After we had picked a fair amount of plant material, we went back into the rangers centre and prepared lunch: potato salad with wild garlic and the most delicious pesto made from a mixture of all the herbs we had gathered (basically you can make a good pesto with the leaves of any edible herb).

Served with organic brown bread, a delicious Ninemaidens Mead and tea made from sticky willy (also known as goose grass or cleavers), The tea was very tasty and also pretty in colour!

I'm currently reading Richard Mabey's book Weeds (which contains quite a lot of information about the history of foraging and which I'll review at a future date) and studying A Handbook of Scotland's Wild Harvests (I attended the book launch for this!) in preparation for a year of teaching myself at least a bit of foraging. 

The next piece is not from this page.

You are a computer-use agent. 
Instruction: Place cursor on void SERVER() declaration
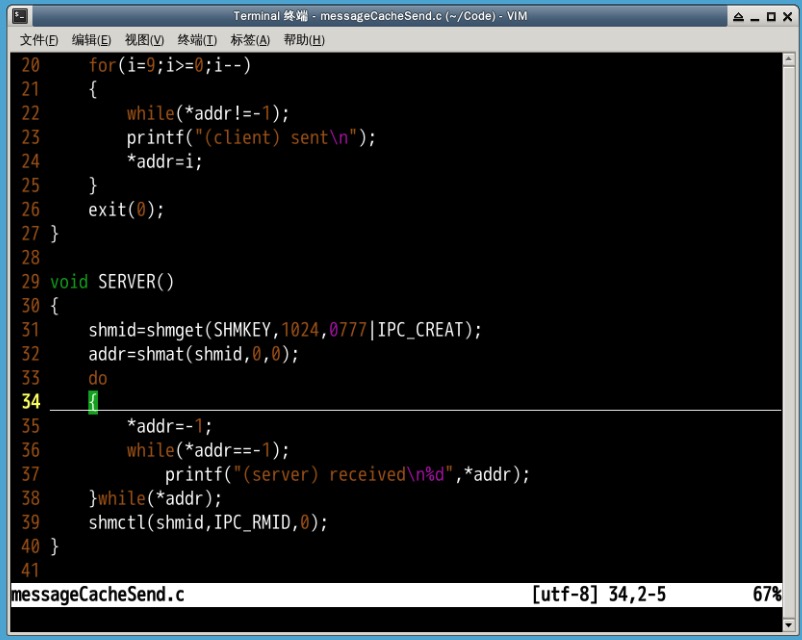pyautogui.click(x=112, y=282)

The real challenge with urban foraging is to avoid dog dirt, it's something that I find really affects my attitude to picking wild plants (that and feeling I'm stealing food from the birds and wild animals, though in the case of really weedy plants like nettles and brambles, that's not really an issue as they grow so fast).

If you're interested in foraging in Scotland, you can find out quite a lot from the Scottish Wild Harvests Association and if you're looking for inspiration for recipes try the Eat Weeds website.

linking up with Nature Notes

As ever, red text contains hyperlinks that take you to other webpages where you can find out more. 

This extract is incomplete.